Hacker News new | ask | show | jobs
by PeterisP 669 days ago
I don't want to look for the source of analysis right now, but I recall reading a study demonstrating that a large part, if not most of the word frequency shift was caused by RLHF training done on data predominantly generated by people hired from lower income English-speaking countries which simply have a different dialect of English with a noticeably different frequency of certain phrases and expressions, so e.g. at least some versions of ChatGPT got RLHF-trained to speak more in a Nigerian English dialect.

Since there isn't a single English (English learners generally get informed about the choice of UK vs US English only, but most English is spoken outside of UK and USA in other places and other dialects), but multiple different Englishes, any English speaker will probably find something to be surprised by, and there is an economic incentive to get data from people other than the relatively expensive native speakers of UK or USA English.

2 comments

There wasn't a study or analysis. It was just lazy speculation that felt good because it could be bound up in a "evil white countries exploiting the developing world" narrative. Where exploiting was "paying to do a job".

It was submitted as https://news.ycombinator.com/item?id=40623629

Again, there is effectively zero real data showing this. Further, RLHF isn't likely to reinforce such word selection regardless.
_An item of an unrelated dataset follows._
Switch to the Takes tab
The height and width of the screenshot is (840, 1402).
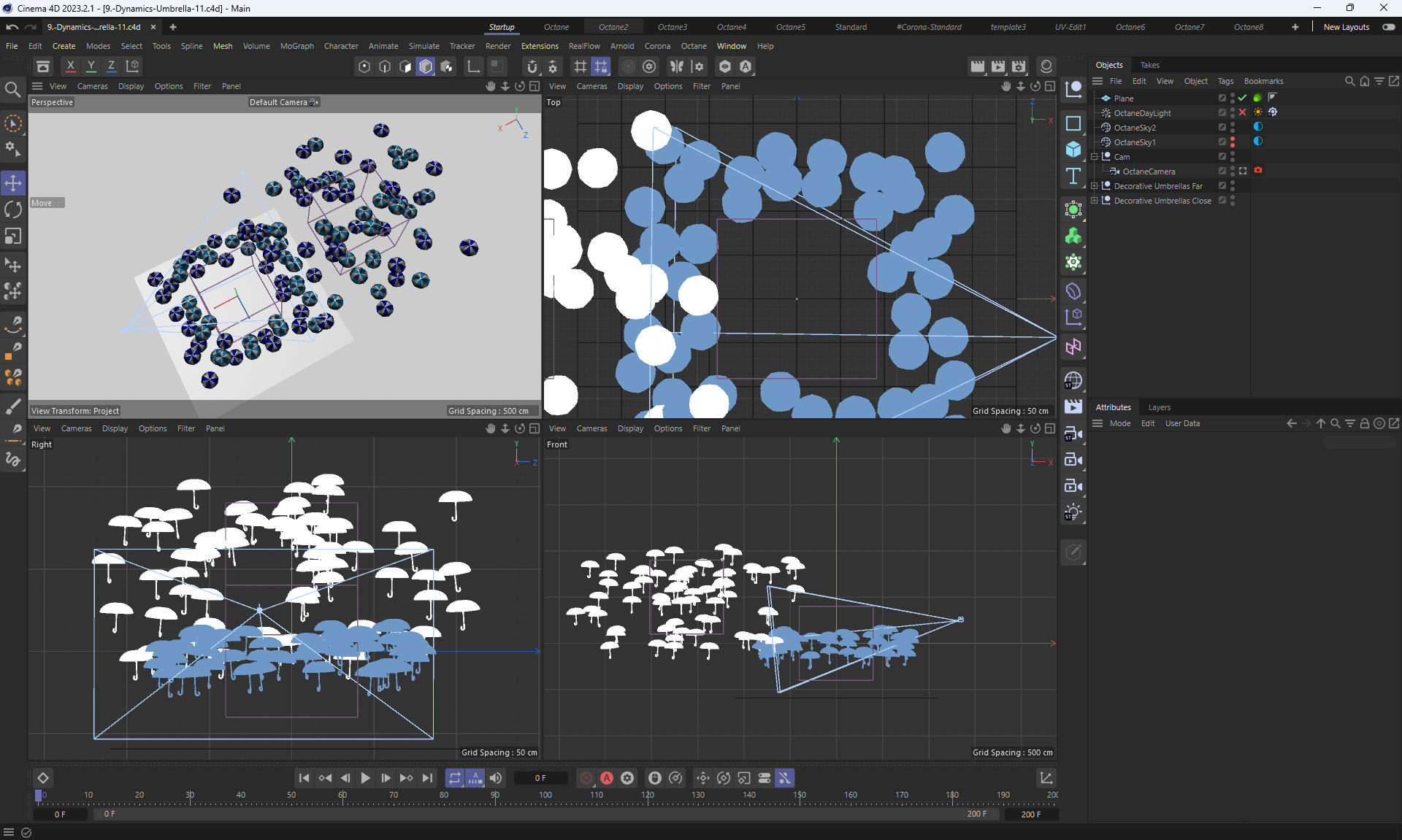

A more logical, likely scenario is that training data is biased heavily towards higher grade level material, so word selection veers towards writings that you find in those realms.
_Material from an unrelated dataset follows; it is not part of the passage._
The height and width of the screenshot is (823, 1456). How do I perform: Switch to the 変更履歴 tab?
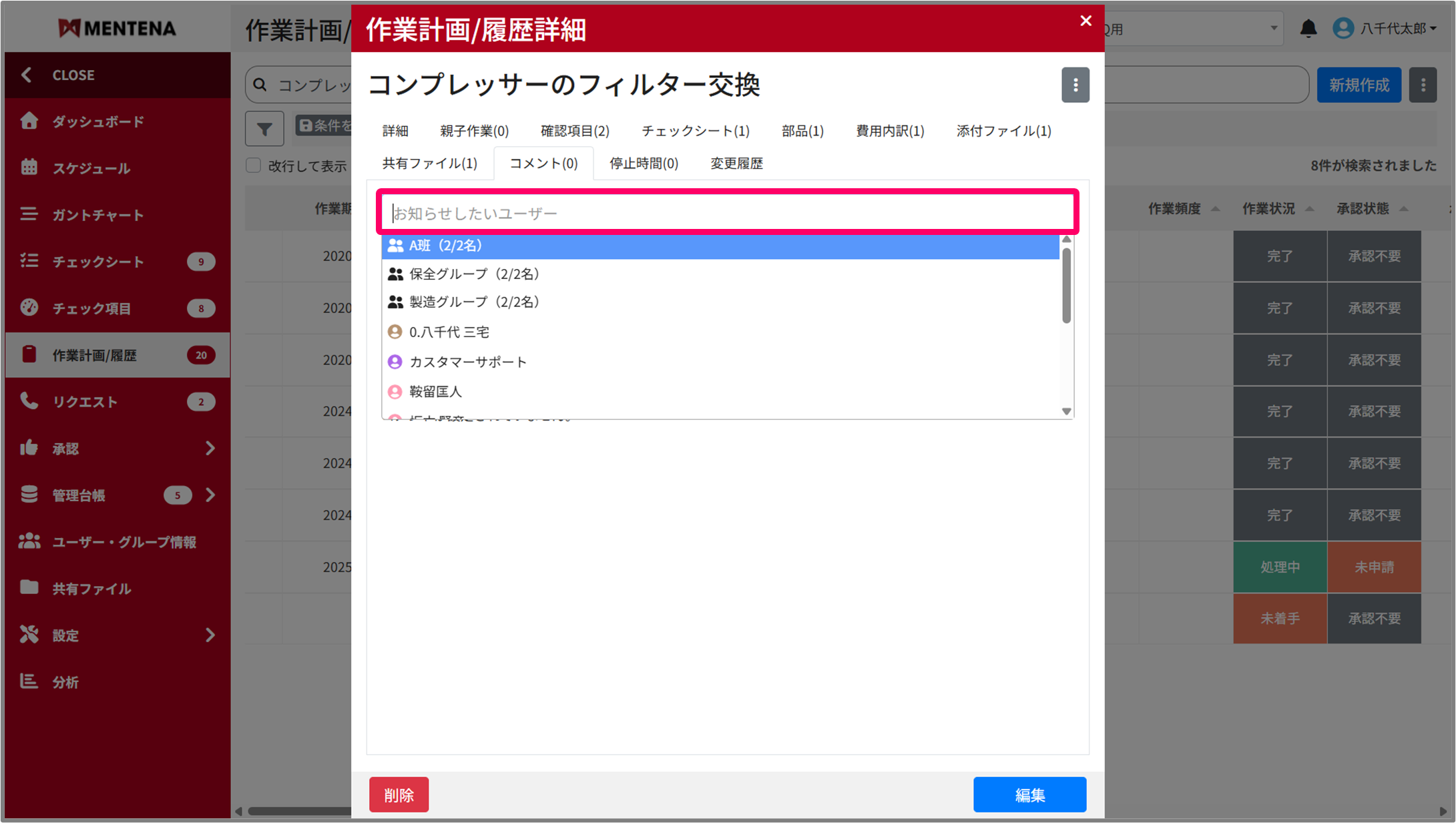coord(736,164)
> It was just lazy speculation that felt good because it could be bound up in a "evil white countries exploiting the developing world" narrative. Where exploiting was "paying to do a job".

Exploitation like that is in fact happening (see pretty much everything having to do with social media content moderation and RLHF to avoid disturbing content.

Also "paying to do a job" is not the moral panacea you seem to think it is.

tinfoil had theory: they implanted watermarks already, so that AI generated text can be flagged for future training runs or as a service, such that some phrases are coaxed to become statistical beacons.
That's not really a tinfoil hat theory. That's been possible for some years and OpenAI reportedly does watermark their outputs, and can detect it. They just haven't released it as a service because it'd annoy all the users who are using it for cheating :)
I believe that if that was possible to do on purpose, they wouldn’t have so much trouble preventing the LLMs from talking about things they shouldn’t.
Yeah I would like to see some evidence of this too. It's just asserted as truth in the article. Delve doesn't seem like a particularly unusual word to me, especially in the context of scientific abstracts, and LLMs could totally learn random weird things. How common is "it's important to remember" in Nigeria?
Wait, why wouldn’t RLHF influence word choices?
I didn't say it wouldn't (or rather couldn't), I said it was unlikely for the selected hypothesis given standard training data vs RLHF iterations.
then again, most history consists of whitewashing back when northern countries were exploiting everywhere else in various ways: imperialism, colonialism, neocolonialism, capitalism, financialization,...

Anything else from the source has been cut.